**Task brief:** Quote each of the following records word for word, line by line.

**Recorded data:**
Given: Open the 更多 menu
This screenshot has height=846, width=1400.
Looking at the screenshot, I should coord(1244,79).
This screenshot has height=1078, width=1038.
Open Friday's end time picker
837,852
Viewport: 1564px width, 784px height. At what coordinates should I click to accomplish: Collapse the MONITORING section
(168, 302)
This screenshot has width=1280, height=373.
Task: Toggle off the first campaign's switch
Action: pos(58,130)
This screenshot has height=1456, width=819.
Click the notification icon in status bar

**Problem solution:**
Given: Open the 更多 menu
This screenshot has height=846, width=1400.
Looking at the screenshot, I should coord(1244,79).
This screenshot has height=1078, width=1038.
Open Friday's end time picker
837,852
Viewport: 1564px width, 784px height. At what coordinates should I click to accomplish: Collapse the MONITORING section
(168, 302)
This screenshot has width=1280, height=373.
Task: Toggle off the first campaign's switch
Action: pos(58,130)
This screenshot has height=1456, width=819.
Click the notification icon in status bar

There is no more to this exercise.